**Source information**
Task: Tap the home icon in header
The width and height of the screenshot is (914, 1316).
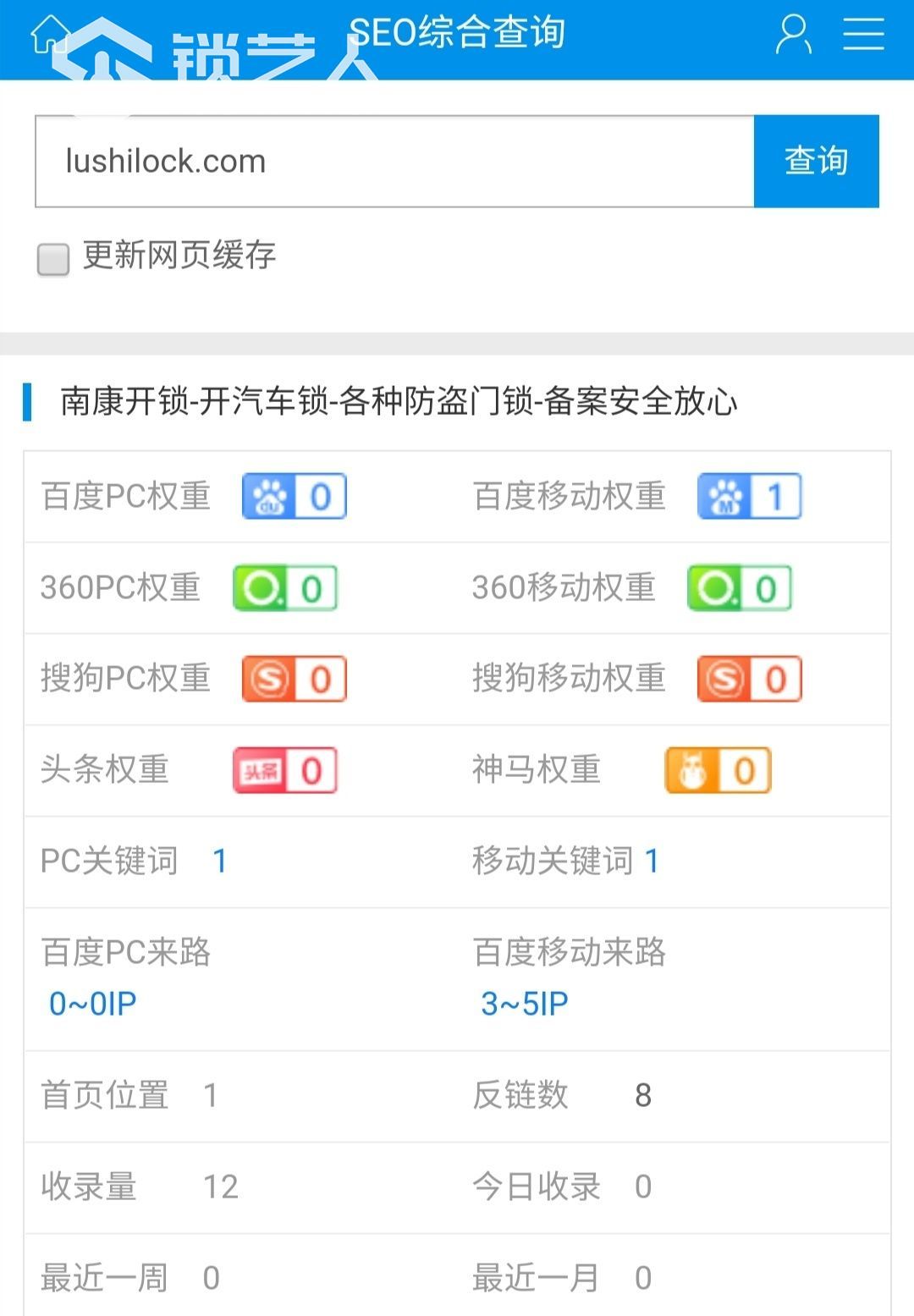Action: pos(50,35)
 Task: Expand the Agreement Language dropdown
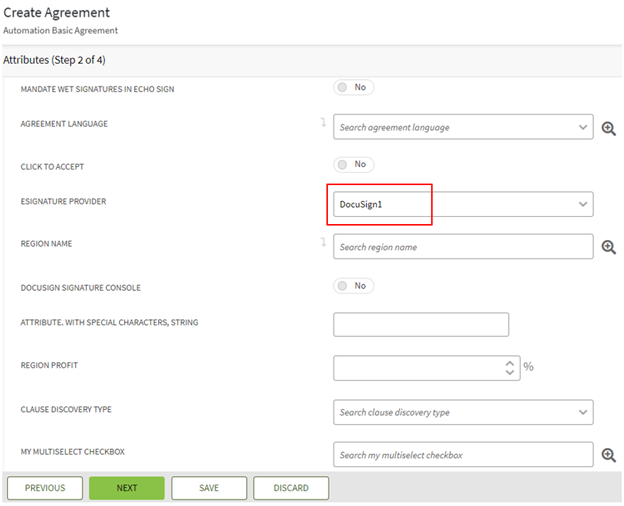point(583,128)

**What this task involves**
Your copy of the records above should be exact and contain no pictures.

**Response area**
Task: Tap the home icon in header
The width and height of the screenshot is (914, 1316).
Action: pos(50,35)
 Task: Expand the Agreement Language dropdown
point(583,128)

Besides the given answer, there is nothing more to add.